Snap out of it. You know where this leads, and NO ONE benefits from that!! Take a time out. Walk the yard. Look for truths. Positive ones. Dig out of this hole.

And today, my first positive was the ‘The Imperfect Mum’ community! There is some sort of lift in knowing we are not alone in this. I think that’s why facebook / twitter / social media is so addictive. Just to here someone else say:

“WE ARE NOT ALONE IN THIS!”

We were not made to be alone, which is why i think I.M keeps people coming back. There is peace in knowing someone else has been through the same pit we are in. So that we know we are not the only ones in this. 

Anyone out there hear me?? Anyone get me on this?? Anyone else get Monday-itis?!?! Can relate to the Bomb house pit??? Can i here a yes from someone?!?! Anyone?!??! Cause today, i need it!!

And now.... how do you get out?!? Tell me your secrets!! Share! Please! 

x Kelly

Sunday, 2 September 2012

Fathers Day 2012 - Done and Done


So, another Fathers Day over! 

Our day was lovely, but busy as always. We live in the same town as both sets of parents - so these days are normally filled with visits and family gatherings, which I don't mind - especially with my renewed passion for catching up with people more.

So, wishing my husband happy Fathers day at home with the 4 kids (very excited about wearing their new shirts!) then church, then home for little one to sleep, then out for lunch with the in-laws, then bikes at the park with the kids, then home for a bit before dinner at church and a DVD (Courageous) I came home early to get the younger kids into bed, and husband has just arrived home now after the movie.

A great satisfaction of the day for me was to see an editing project I had been working on the last few days up on the screen at church. One of the pastors interviewed a few men in the church about what they have learnt, and what they wish to pass onto their children. Was beautiful!

I was an editor before having the kids, so it is nice to go back and feel the joy in creating again. One day I will have more time to do some of my own work, but for now, I do love these little challenging projects (as time consuming as they are!!)

Time for bed now to read a bit more.... Sleep well!

xK







Friday, 31 August 2012

Struggling at the moment...life is tough!


Hey all!

So, I want to break a myth that 'Christians' have an easy life and everything runs smoothly for them.

Excerpted data
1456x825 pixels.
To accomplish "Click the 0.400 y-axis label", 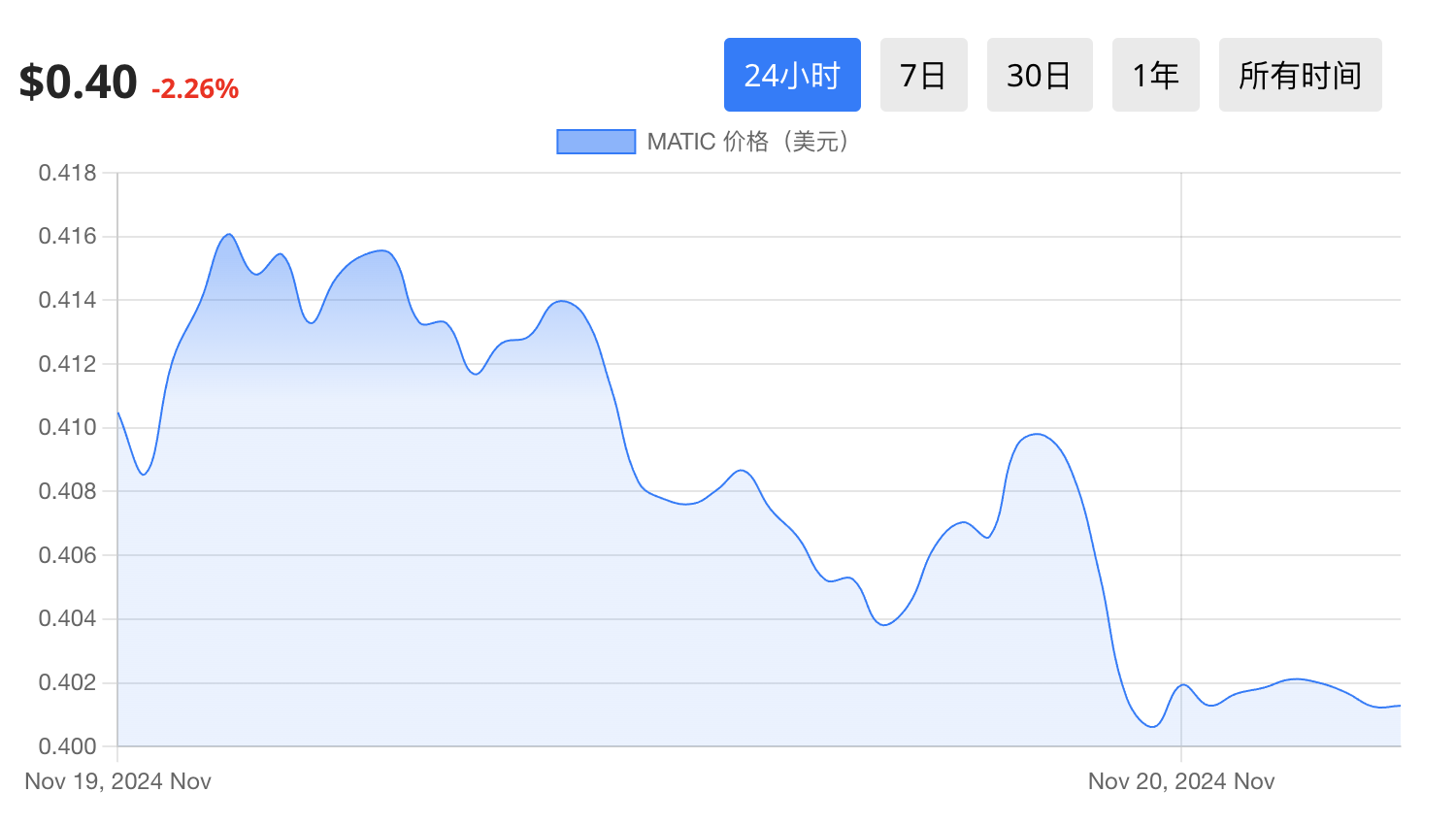I will click(x=68, y=746).
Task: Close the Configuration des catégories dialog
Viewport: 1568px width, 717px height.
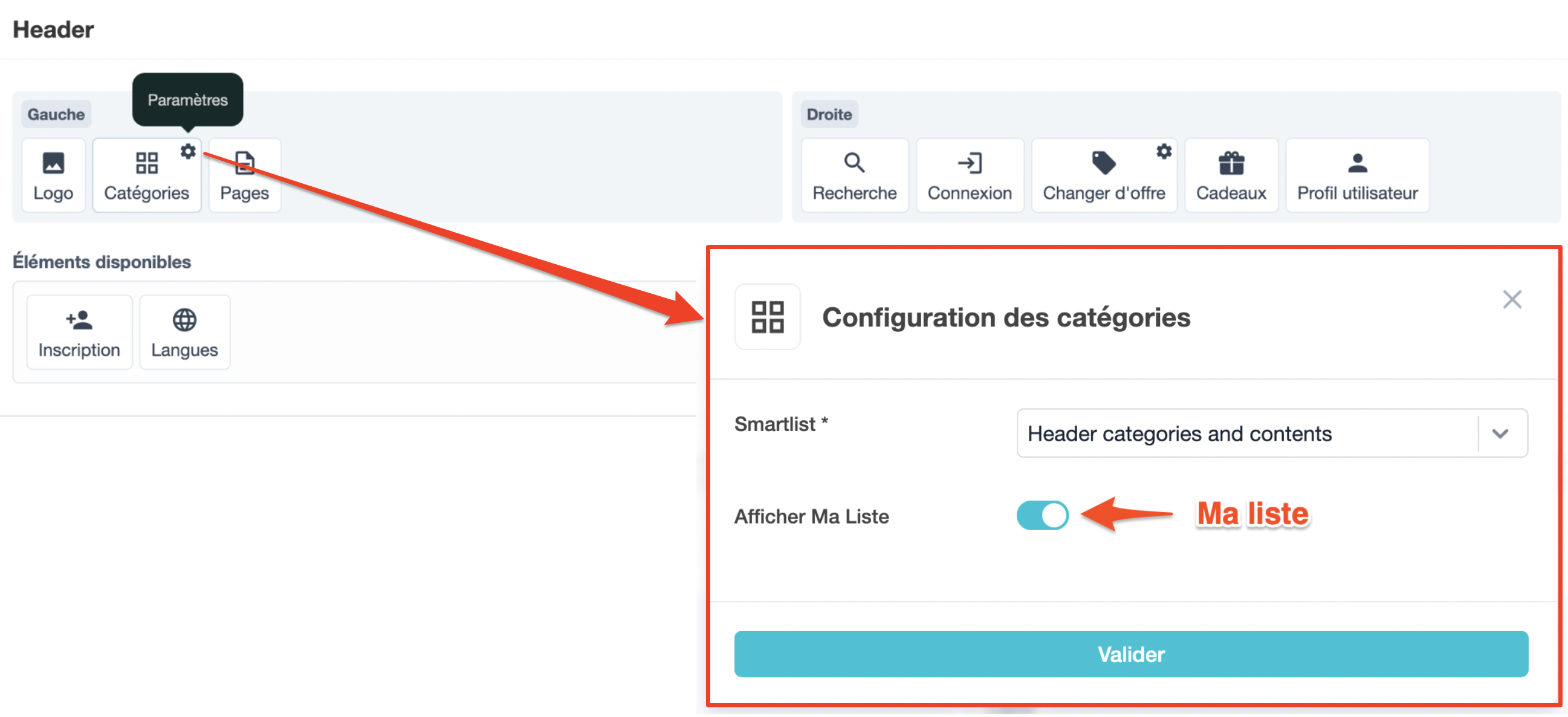Action: (x=1511, y=299)
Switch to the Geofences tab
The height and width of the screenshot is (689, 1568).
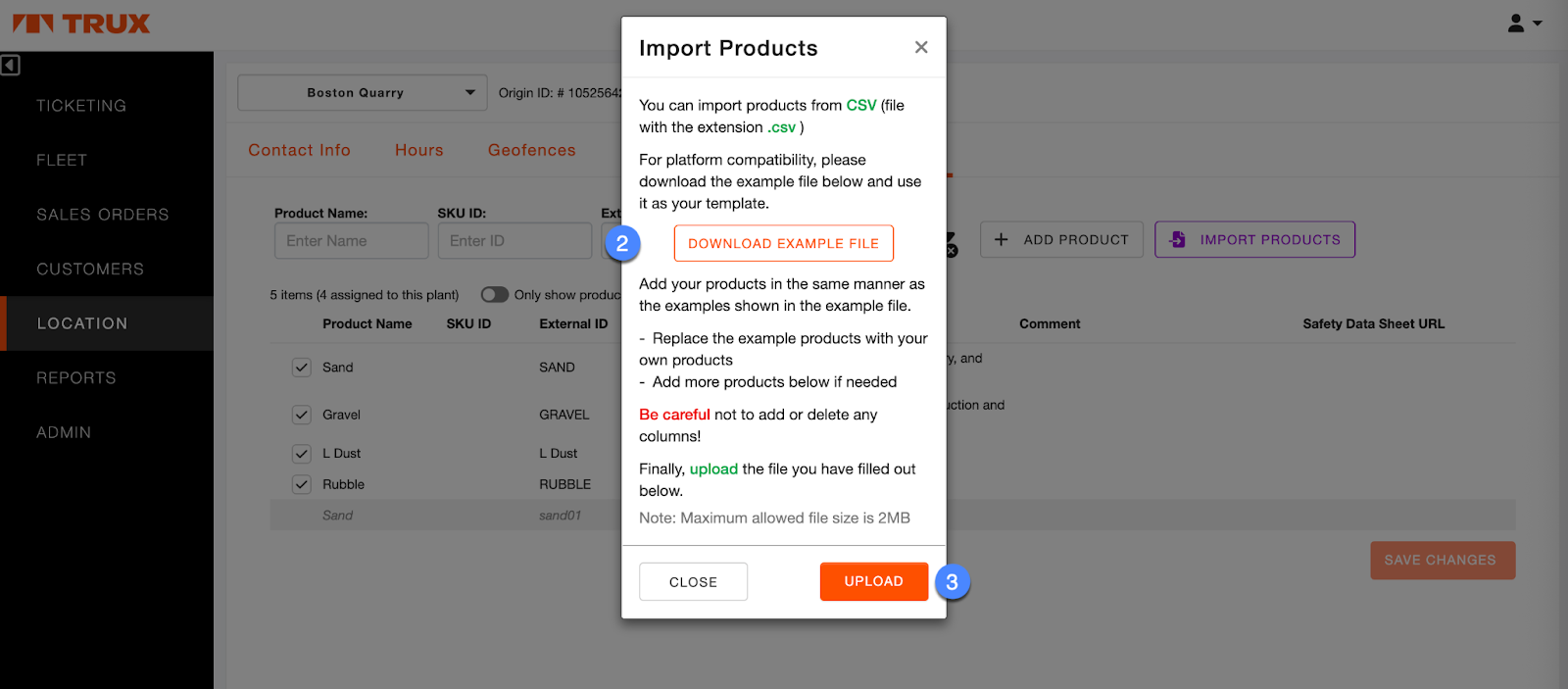point(531,150)
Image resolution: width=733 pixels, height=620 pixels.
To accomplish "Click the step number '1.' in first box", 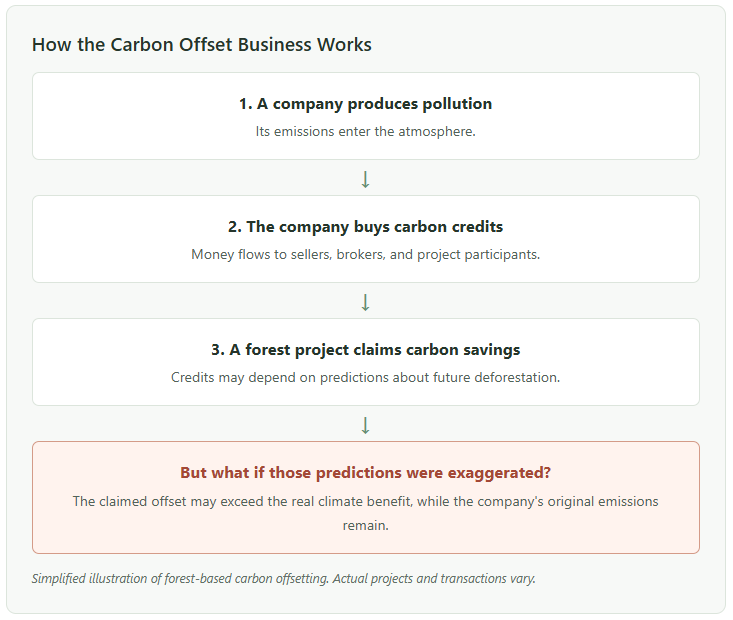I will click(246, 104).
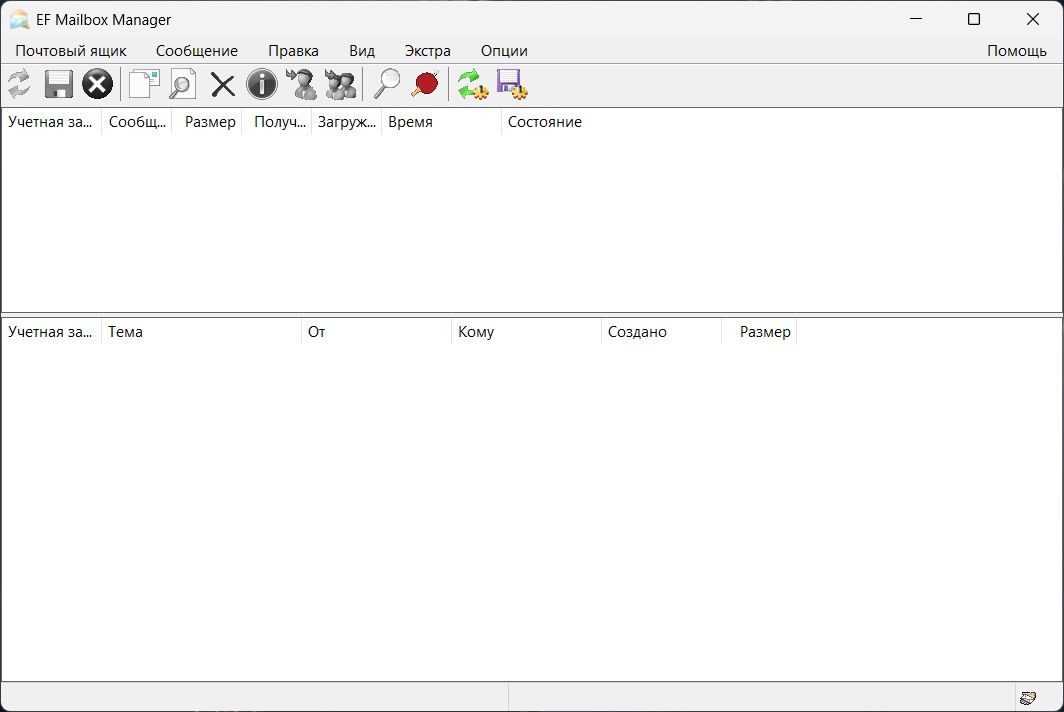Click the red ping-pong paddle icon
The width and height of the screenshot is (1064, 712).
coord(426,85)
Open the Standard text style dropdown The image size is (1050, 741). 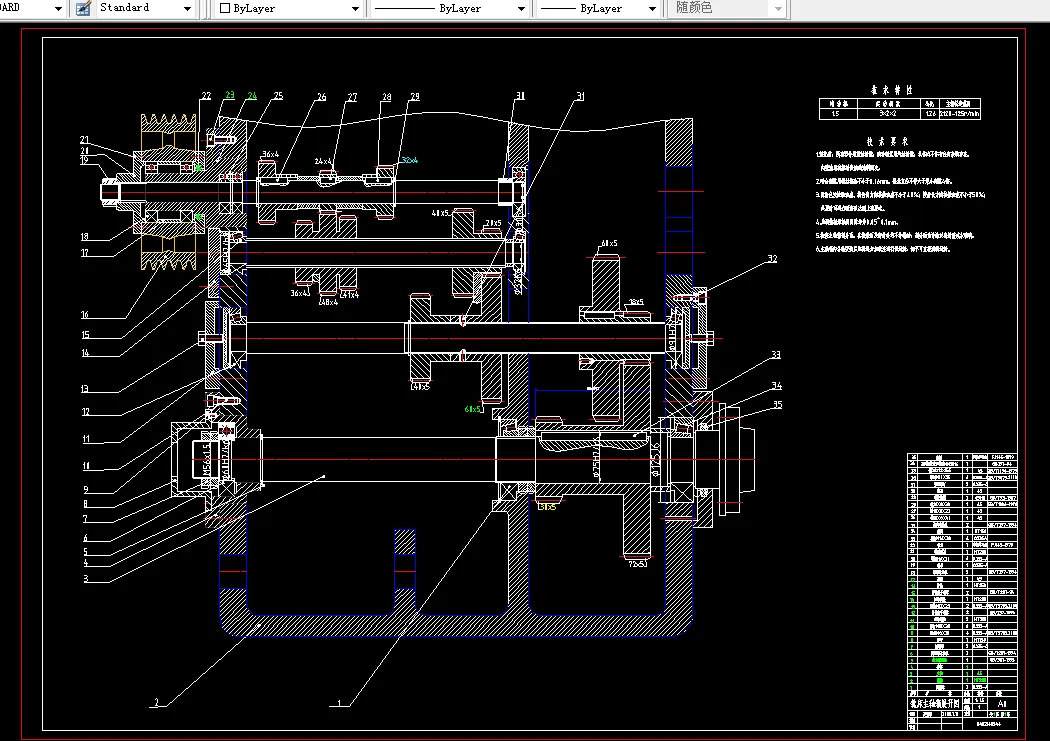188,8
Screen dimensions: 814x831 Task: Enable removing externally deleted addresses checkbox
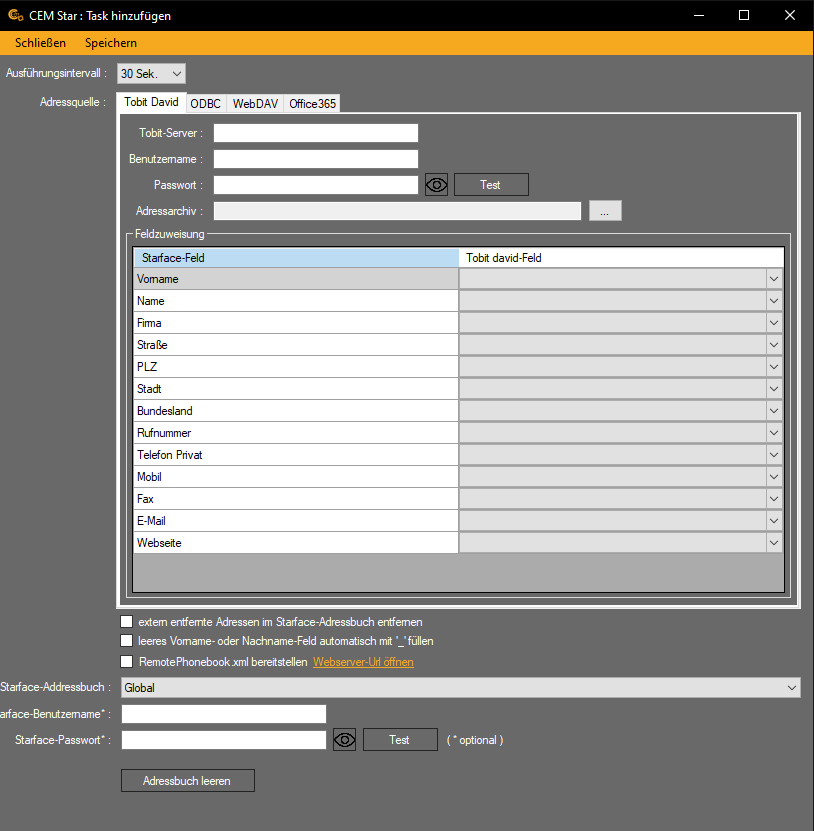[126, 621]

What is asked
• A. Can you convert the records between the lines holding "Switch to the Geofences tab" and "point(531,150)", inclusive, into a Markdown table with the columns Row and Line, leaving out the pictures?
• B. Could you carry on the faith and family blog post from where it stops?

Answer set
• A.
| Row | Line |
|---|---|
| 1 | Switch to the Geofences tab |
| 2 | The height and width of the screenshot is (689, 1568). |
| 3 | point(531,150) |

• B.
Last couple of weeks have been pretty painful in fact - for many different reasons that I won't go into here. Maybe another post.

I tend to also carry other peoples burdens too. Put myself in their shoes often and want to fix everything and feel failure when I can't. Probably not the best idea for me to assist in a mothering blog for that reason huh? :-) There have been some very broken mums on there recently. Shattering.

Fortunately for me though - I do have a connection to the source that can refill me with Joy, Peace and Hope. I have living water that never runs dry. What a Joy He is! This is where I think we fail often as Christians - is we soldier on in our own strength and we forget to give the issues to Him and ask Him to intervene and take them over. We send a little 'flare prayer' and move on.

But not me. I NEED that deep prayer time. Where I can be honest, broken, shattered, empty, seeking, reaching out.... and I refuse to be filled by any other source.

For me, my hardest struggle is finding the time to get there and not resenting my children in the meantime. I find as a parent I get most frustrated and loose patience fastest when I have another agenda that I want to get done. So, I try to not let this happen if at all possible (which is why I love my job!)

I know, I could be in prayer right now instead of writing here right? (I'm heading to my knees straight after this, don't you worry!!) Computer time is slightly different though I think.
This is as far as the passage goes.